Penekanan aktivitas fibrinolitik disebabkan karena meningkatnya titer
penghambat aktivitas fibrinolitik spesifik seperti plasminogen activator inhibitor
(PAI) 1 dan PAI 2 dan penurunan tissue type plasminogen activator (tPA). Hal ini
mengakibatkan endapan fibrin pada pleura visceralis dan parietalis, sehingga
rongga pleura terbagi oleh sekat fibrin, lokulasi cairan dan adhesi pleura,
membentuk ruangan bersepta-septa yang akan mengganggu drainase dari pus. Terdapat
proliferasi fibroblast dan penebalan pleura.

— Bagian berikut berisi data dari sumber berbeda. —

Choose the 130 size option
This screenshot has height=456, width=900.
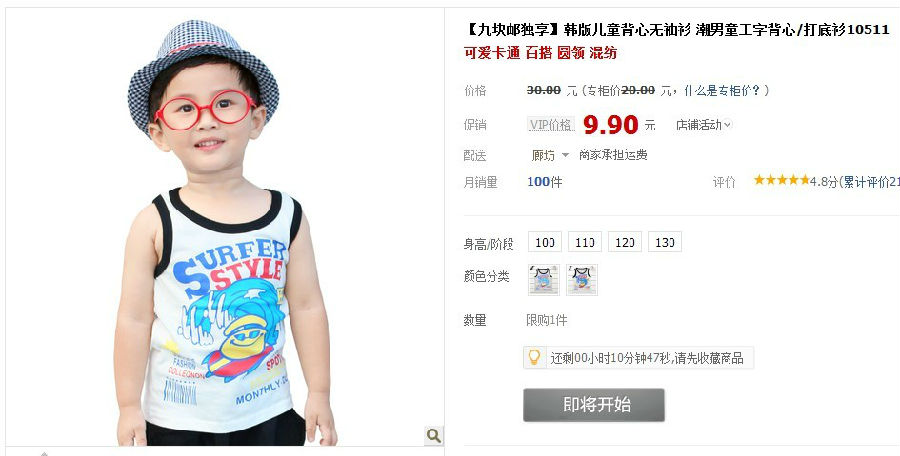point(665,242)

Pada tahap ini lapisan dikedua permukaan
pleura menjadi tebal dan tidak elastis serta jaringan yang bersepta akan semakin
fibrotik, sehingga ekspansi paru menjadi terhamba dan fungsi paru menurun (Hasan
dan Ambarwati, 2019).

C. Penatalaksanaan
Tujuan dari penatalaksanaan empiema adalah eradikasi infeksi, mengembalikan
sirkulasi cairan pleura normal, paru-paru dapat mengembang, dan mengembalikan
fungsi respirasi normal. Terapi awal terdiri dari pemberian oksigen jika dibutuhkan,
terapi cairan pada kasus dehidrasi, antipiretik, analgesik dan antibiotik. Terapi spesifik
untuk empiema terdiri dari terapi konservatif sampai tindakan pembedahan.